• What is needed
The whole listing needs to be restated word for word.

========================================

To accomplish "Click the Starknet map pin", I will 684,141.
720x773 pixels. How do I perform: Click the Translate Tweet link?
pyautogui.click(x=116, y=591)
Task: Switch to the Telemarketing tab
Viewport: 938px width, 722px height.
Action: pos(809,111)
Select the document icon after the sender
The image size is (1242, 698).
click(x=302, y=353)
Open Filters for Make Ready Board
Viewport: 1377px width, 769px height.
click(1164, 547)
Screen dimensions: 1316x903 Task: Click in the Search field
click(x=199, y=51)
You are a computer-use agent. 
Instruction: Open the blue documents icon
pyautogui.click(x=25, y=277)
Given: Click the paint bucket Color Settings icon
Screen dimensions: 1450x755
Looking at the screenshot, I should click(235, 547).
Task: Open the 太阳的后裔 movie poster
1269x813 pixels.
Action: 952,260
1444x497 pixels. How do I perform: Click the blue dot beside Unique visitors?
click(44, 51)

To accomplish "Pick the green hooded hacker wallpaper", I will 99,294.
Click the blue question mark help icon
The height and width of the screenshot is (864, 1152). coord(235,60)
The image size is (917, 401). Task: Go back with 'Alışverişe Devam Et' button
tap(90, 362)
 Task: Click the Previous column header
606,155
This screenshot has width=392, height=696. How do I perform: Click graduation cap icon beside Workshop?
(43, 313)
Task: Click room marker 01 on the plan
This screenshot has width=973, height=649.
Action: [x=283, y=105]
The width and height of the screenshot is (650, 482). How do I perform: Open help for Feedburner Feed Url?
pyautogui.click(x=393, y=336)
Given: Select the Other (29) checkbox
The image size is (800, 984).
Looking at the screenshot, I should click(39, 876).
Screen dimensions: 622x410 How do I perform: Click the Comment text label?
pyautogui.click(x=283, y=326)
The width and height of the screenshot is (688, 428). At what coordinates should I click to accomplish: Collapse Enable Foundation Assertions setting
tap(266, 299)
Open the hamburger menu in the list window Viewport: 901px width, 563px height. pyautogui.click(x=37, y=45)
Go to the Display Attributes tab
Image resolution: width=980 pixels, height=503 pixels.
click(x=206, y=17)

========================================

• Written answer
To accomplish "Click the Starknet map pin", I will 684,141.
720x773 pixels. How do I perform: Click the Translate Tweet link?
pyautogui.click(x=116, y=591)
Task: Switch to the Telemarketing tab
Viewport: 938px width, 722px height.
Action: pos(809,111)
Select the document icon after the sender
The image size is (1242, 698).
click(x=302, y=353)
Open Filters for Make Ready Board
Viewport: 1377px width, 769px height.
click(1164, 547)
Screen dimensions: 1316x903 Task: Click in the Search field
click(x=199, y=51)
You are a computer-use agent. 
Instruction: Open the blue documents icon
pyautogui.click(x=25, y=277)
Given: Click the paint bucket Color Settings icon
Screen dimensions: 1450x755
Looking at the screenshot, I should click(235, 547).
Task: Open the 太阳的后裔 movie poster
1269x813 pixels.
Action: 952,260
1444x497 pixels. How do I perform: Click the blue dot beside Unique visitors?
click(44, 51)

To accomplish "Pick the green hooded hacker wallpaper", I will 99,294.
Click the blue question mark help icon
The height and width of the screenshot is (864, 1152). coord(235,60)
The image size is (917, 401). Task: Go back with 'Alışverişe Devam Et' button
tap(90, 362)
 Task: Click the Previous column header
606,155
This screenshot has width=392, height=696. How do I perform: Click graduation cap icon beside Workshop?
(43, 313)
Task: Click room marker 01 on the plan
This screenshot has width=973, height=649.
Action: [x=283, y=105]
The width and height of the screenshot is (650, 482). How do I perform: Open help for Feedburner Feed Url?
pyautogui.click(x=393, y=336)
Given: Select the Other (29) checkbox
The image size is (800, 984).
Looking at the screenshot, I should click(39, 876).
Screen dimensions: 622x410 How do I perform: Click the Comment text label?
pyautogui.click(x=283, y=326)
The width and height of the screenshot is (688, 428). At what coordinates should I click to accomplish: Collapse Enable Foundation Assertions setting
tap(266, 299)
Open the hamburger menu in the list window Viewport: 901px width, 563px height. pyautogui.click(x=37, y=45)
Go to the Display Attributes tab
Image resolution: width=980 pixels, height=503 pixels.
click(x=206, y=17)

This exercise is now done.